Grandi aspettative e la voglia di rivincere il medagliere europeo a quattro anni dal trionfo di Roma 2022. Con questi obiettivi l’Italia del nuoto in vasca gareggia agli Europei di Parigi. Dal 10 al 16 agosto i nuotatori azzurri si tufferanno nella piscina olimpica di Saint–Denis, che due anni fa ci regalò 2 ori e 6 medaglie totali ai Giochi 2024. Sono 48 gli italiani iscritti alle competizioni.
L’Italia può contare su un mix di campioni olimpici in carica, come Thomas Ceccon e Nicolò Martinenghi, nuotatori già capaci di centrare medaglie pesanti a Mondiali o Olimpiadi, come Benedetta Pilato, Simona Quadarella e Simone Cerasuolo, e giovani talenti in rampa di lancio, come Sara Curtis, Alessandra Mao e Carlos D’Ambrosio. Vincere il medagliere non sarà semplice, ma in diverse gare siamo da podio e in quasi tutte abbiamo un atleta competitivo.
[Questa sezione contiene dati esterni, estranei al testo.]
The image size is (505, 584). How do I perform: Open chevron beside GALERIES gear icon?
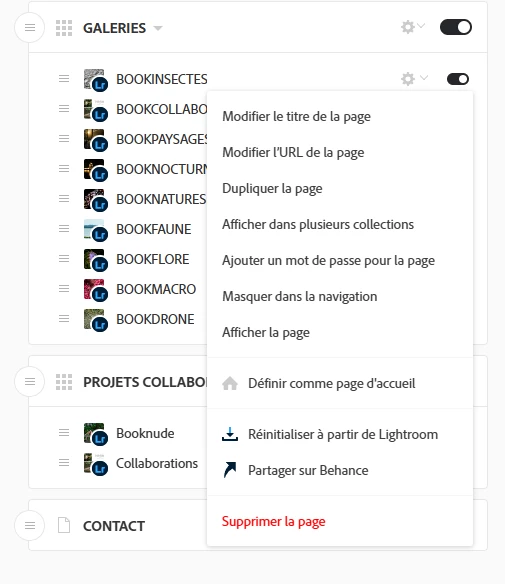(421, 26)
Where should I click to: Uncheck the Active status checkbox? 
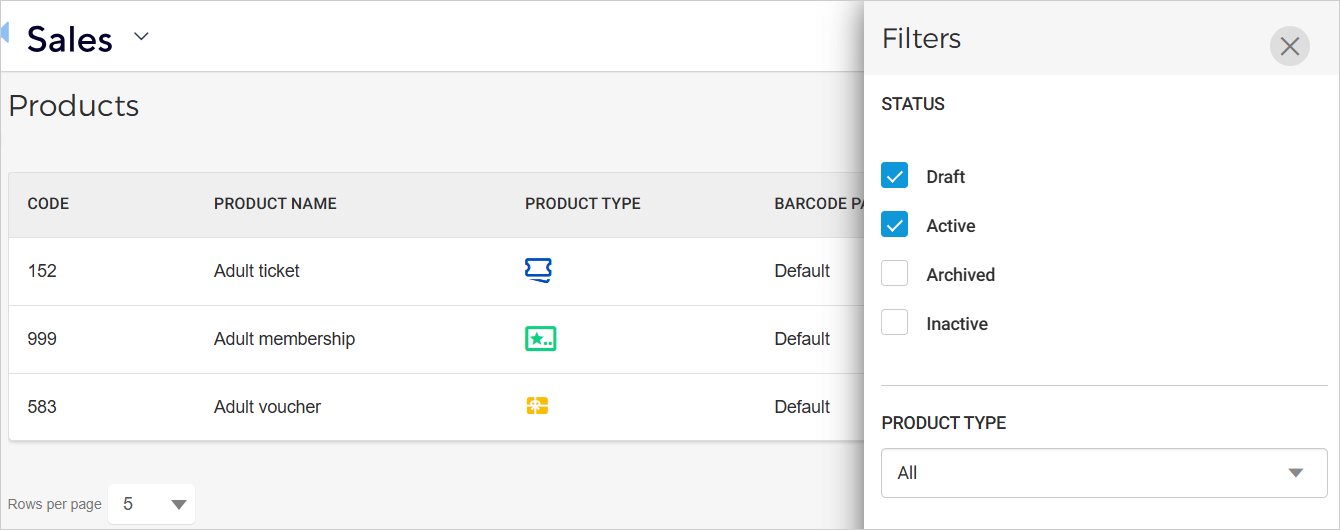click(x=894, y=225)
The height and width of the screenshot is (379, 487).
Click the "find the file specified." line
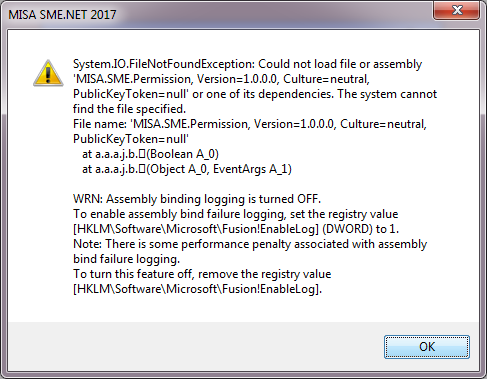pos(129,109)
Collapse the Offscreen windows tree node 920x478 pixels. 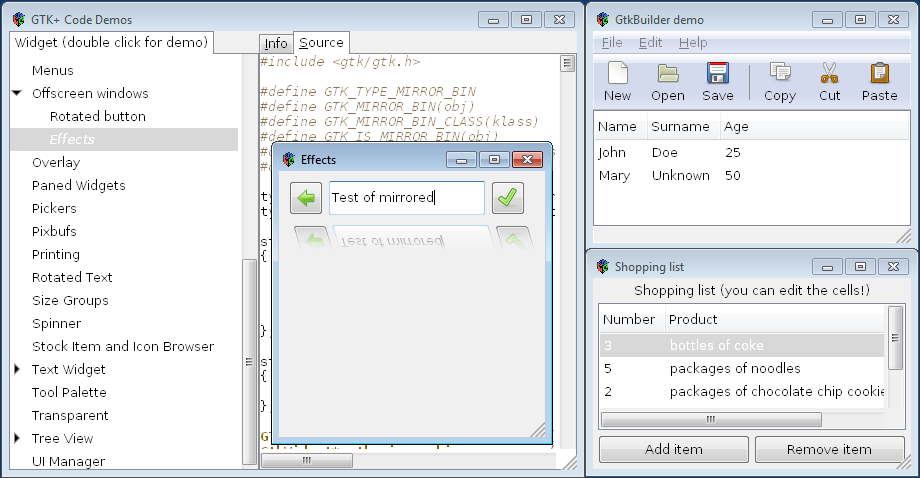(x=17, y=93)
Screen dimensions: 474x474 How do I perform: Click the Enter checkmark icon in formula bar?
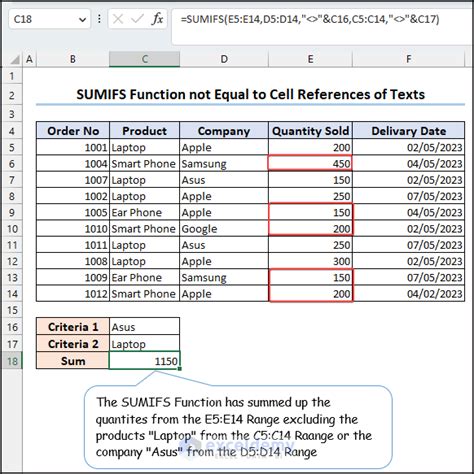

Il calendario di Thomas Ceccon, come sempre, è fitto e spazia in diverse specialità. La prediletta e quella in cui è campione olimpico in carica sono i 100 dorso, la cui finale è prevista domenica 16. Prima parteciperà ai 50 farfalla, ai 200 dorso, su cui si è concentrato parecchio nel 2026, alle staffette 4×100 stile libero uomini e mista e alla 4×100 misti uomini e mista. In tutte queste gare ha il potenziale per vincere una medaglia, ma non sarà semplice riuscirci.